Il faut dire que la Princesse, malgré sa petite robe rose, son diadème à cœur et sa frimousse toute chibi, tient plus de la Fiancée de Kill Bill que de la Princesse Peach !
La Princesse énervée expose alors ses doléances au terrible dragon qui la garde. Ce dernier n’étant pas contre l’idée d’aller trucider du Prince, il accepte l’idée d’une alliance, et voilà la drôle de paire en route pour un voyage qui détricotera tous les codes de ces histoires où les princesses sont en détresse et les princes de courageux sauveurs…
Be kind, rewind
Kill The Hero n’aurait probablement pas déplu à Joris-Karl Huysmans, puisqu’il raconte en fait une partie de jeu vidéo à rebours (attention, blague littéraire de haute volée !). En effet, la Princesse et son dragon sont coincés au début du livre dans le dernier niveau, celui que peine à atteindre le Prince Charmant. Dragon qui, d’ailleurs, est aussi le boss final de ce jeu. Joueurs de Super Mario Bros., vous voyez exactement de quoi nous parlons !

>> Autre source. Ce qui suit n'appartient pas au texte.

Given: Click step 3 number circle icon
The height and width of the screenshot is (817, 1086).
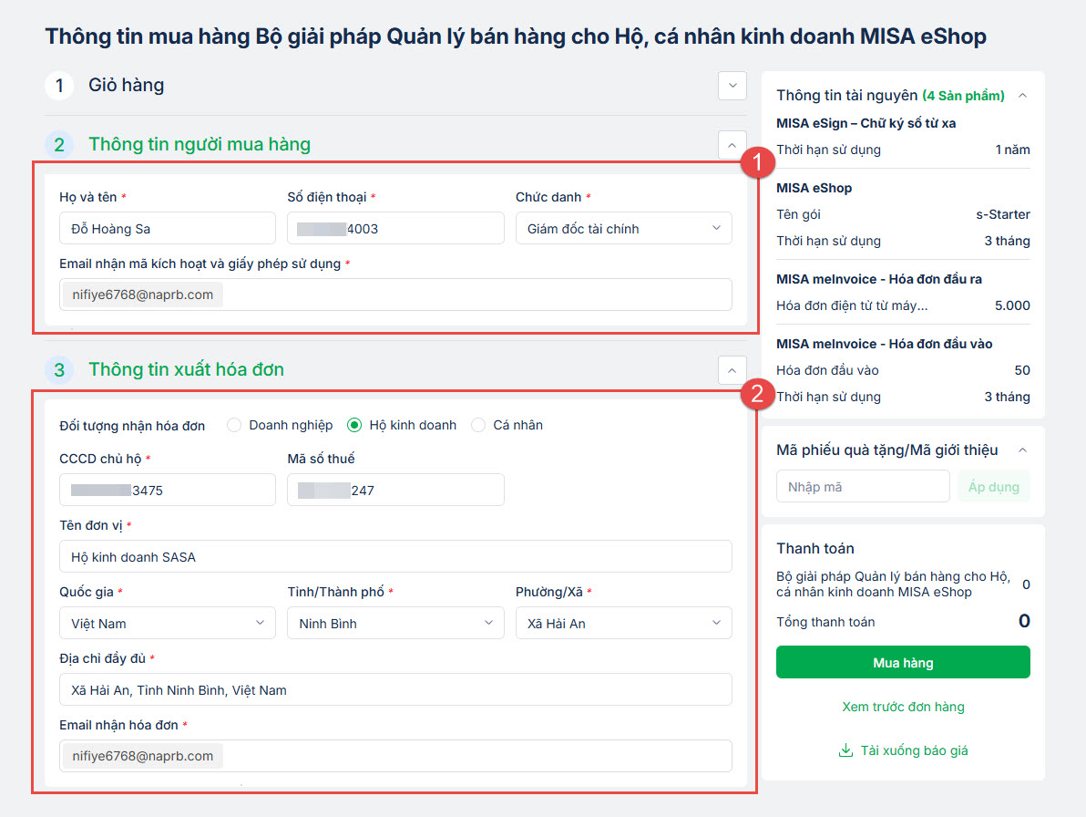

Depuis ce dernier niveau, nos deux anti-héros vont remonter jusqu’au début du jeu afin de confronter le Prince, qui semble bloqué à l‘écran de démarrage ! On voit ainsi au cours de l’aventure défiler les panneaux “Level 5”, “Level 4”, Level 3”… tel un décompte qui annonce l’objectif.
Le voyage sera l’occasion de passer par tous les poncifs que nous proposent les jeux de plateforme depuis bientôt 40 ans et la sortie de Mario Bros. sur NES en 1983 : la caverne de flammes, le niveau sous l’eau, le village avec sa boutique d’armes et son “Inn” où dormir et reprendre des forces… Si vous avez posé les pads sur un Mario, un Sonic, un Wonderboy ou encore un jeu comme Castle of Illusions, vous avez les codes nécessaires pour aborder comme il se doit Kill The Hero !

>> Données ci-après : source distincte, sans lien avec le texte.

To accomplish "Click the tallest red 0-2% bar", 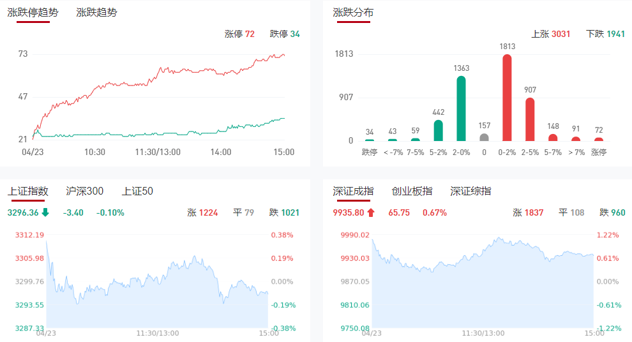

Bien entendu, l’auteur profite de ce background et du mauvais caractère de son héroïne pour balancer un peu sur tous ces tics qui nous énervent dans les jeux : les nombreux allers-retours des quêtes FedEx en premier lieu !
Color me badd
Proche du format manga (ou du livre de poche), la BD peut rappeler le monument Scott Pilgrim, de Brian Lee O’Malley (si vous êtes passés à côté, courez à la librairie, malheureux ! C’est l’une des plus grande BD du monde !). Lui aussi édité en format “manga”, Scott Pilgrim nous raconte les aventures d’un jeune garçon dont la vie regorge de péripéties tout droit sorties d’un jeu vidéo. Comme dans Scott Pilgrim, et comme dans tout bon (et même mauvais) jeu, la Princesse va affronter des boss, perdre des vies (souvent de manière assez stupide, d’ailleurs. Mais ça aussi, c’est “comme dans les jeux”…!), etc.

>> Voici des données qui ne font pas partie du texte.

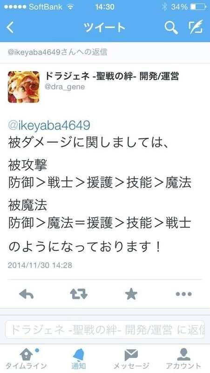Favorite the tweet with star icon
Viewport: 210px width, 373px height.
click(131, 294)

Par contre, au contraire des mangas ou de la première édition de Scott Pilgrim, Kill The Hero ose le luxe d’être proposé tout en couleur !
Graphiquement, c’est faussement naïf. Un dessin qui laisserait à penser qu’il est à la portée de tous, mais, dont l’efficacité et le dynamisme font preuve de la grande maîtrise de son auteur. On pourrait convoquer ici le génial George Clooney, Une Histoire Vrai (la faute n’est pas de moi!) de Philippe Valette, qui, malgré un style radicalement différent, partage avec Kill The Hero cette apparent “j’aurais pu le faire” (sauf que non, tu en es incapable !).
Et nous ne l’avons pas encore mentionné, mais Kill The Hero ne comporte absolument aucun texte ! Les quelques dialogues présents, très peu, utilisent des pictogrammes. Ce qui rend les pages encore plus dynamiques, puisque tout est dans le dessin, dans l’action. Ce qui a aussi l’avantage de rendre l’aventure accessible à tous les lecteurs, y compris les plus jeunes !
L’histoire et les gags sont en effet bon enfant, et si les plus jeunes ne feront peut-être pas les parallèles avec les classiques du jeu de plateforme, cela ne les empêchera pas de se régaler avec les colères et les gaffes de la Princesse, capable de perdre une vie en butant dans une pierre !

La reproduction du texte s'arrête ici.